In beginsel is geen bijzondere bijstand voor kosten kinderopvang mogelijk (Schulinck). Indien het college van mening is dat kinderopvang nodig is in het kader van re-integratie van de ouder, dan is daarvoor het doelgroepenbeleid van deze beleidsregels van toepassing of kan het college, als de kinderopvangtoeslag niet toereikend is, in een individueel geval een voorziening aanbieden. Mocht sprake zijn van een sociale of medische indicatie, dan is de zogenoemde SMI-regeling van de raad van toepassing.

Er kunnen zich echter in uitzonderlijke situaties omstandigheden voordoen die toch het verstrekken van een bijzondere bijstand voor kinderopvangkosten noodzakelijk maken. Deze zijn in dit artikel geschetst.

 

Vierde lid

Uit de Participatiewet vloeit voort dat altijd zoveel mogelijk van voorliggende voorzieningen gebruik moet worden gemaakt. Maar omdat het in gevallen bedoeld in het eerste lid vaak niet mogelijk is gebruik te maken van een kinderopvanginstelling als bedoeld in de wet en/of op grond van de wet bestaat geen recht op kinderopvangtoeslag, is artikel 2 hier niet van toepassing.
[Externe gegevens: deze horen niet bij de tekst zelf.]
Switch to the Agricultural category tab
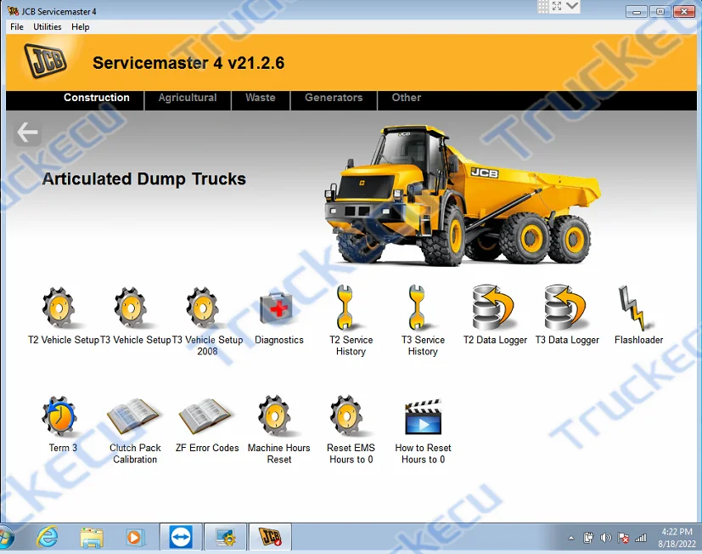The height and width of the screenshot is (554, 702). (x=187, y=98)

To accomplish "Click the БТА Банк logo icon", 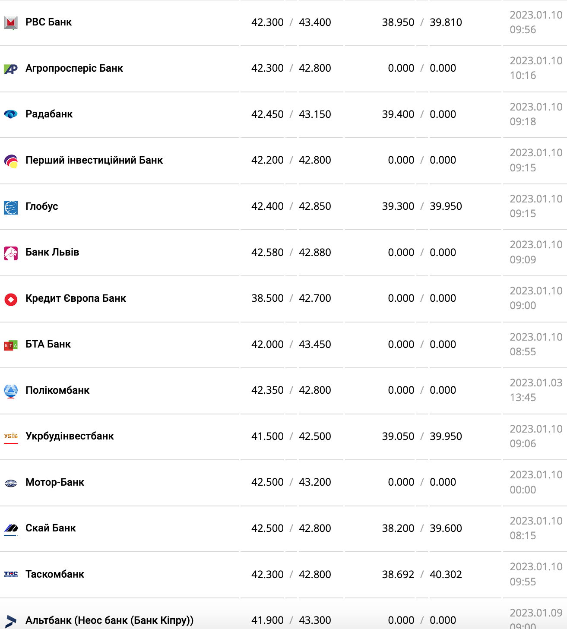I will point(11,345).
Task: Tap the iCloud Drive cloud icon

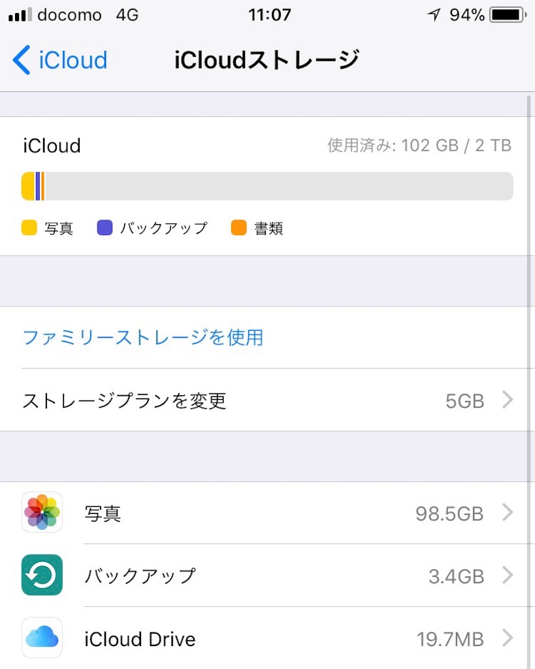Action: click(x=42, y=638)
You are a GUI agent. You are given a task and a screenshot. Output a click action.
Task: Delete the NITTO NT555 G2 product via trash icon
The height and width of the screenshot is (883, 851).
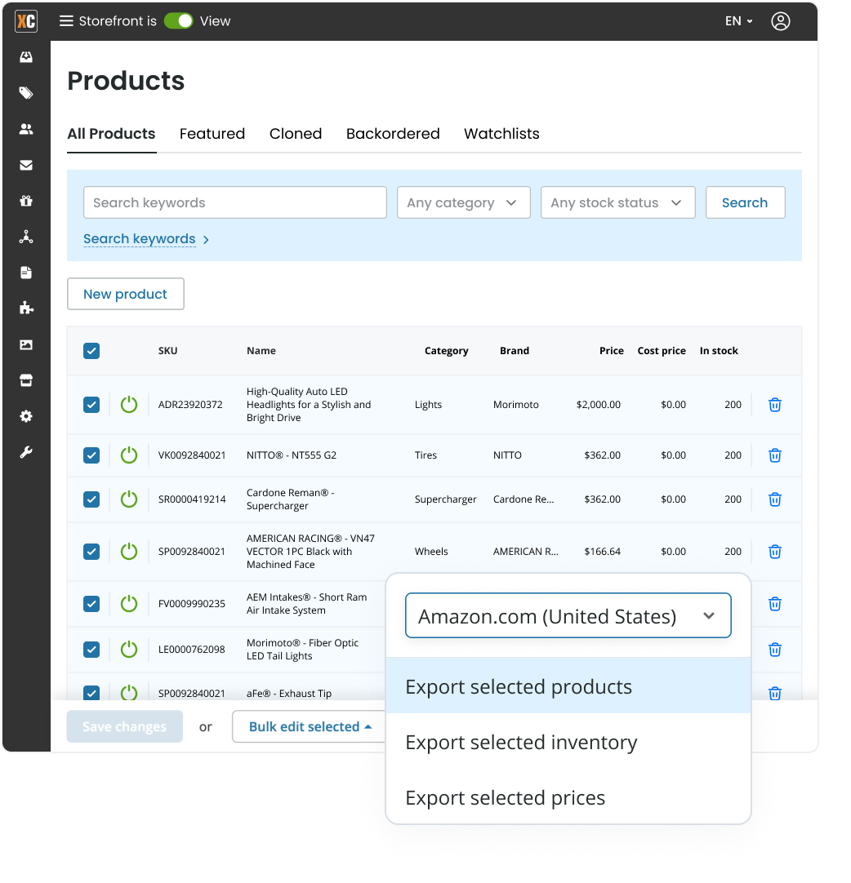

Artikel 7 Aanvraag, inkomen en besluit

Eerste en tweede lid

Welke gegevens en bewijsstukken nodig zijn om een besluit op de aanvraag om vergoeding van kosten kinderopvang te kunnen nemen, vloeit voort de artikel(leden) waaronder de aanvraag valt. Zo zal in vrijwel alle gevallen (een kopie van) de overeenkomst met de kinderopvanginstelling nodig zijn en in een deel van de gevallen een arbeidsovereenkomst of bewijs van inschrijving bij opleiding- of cursusinstituut. En wanneer de aanvrager al bij de gemeente bekend is, zal het aantal bewijsstukken beperkt kunnen blijven.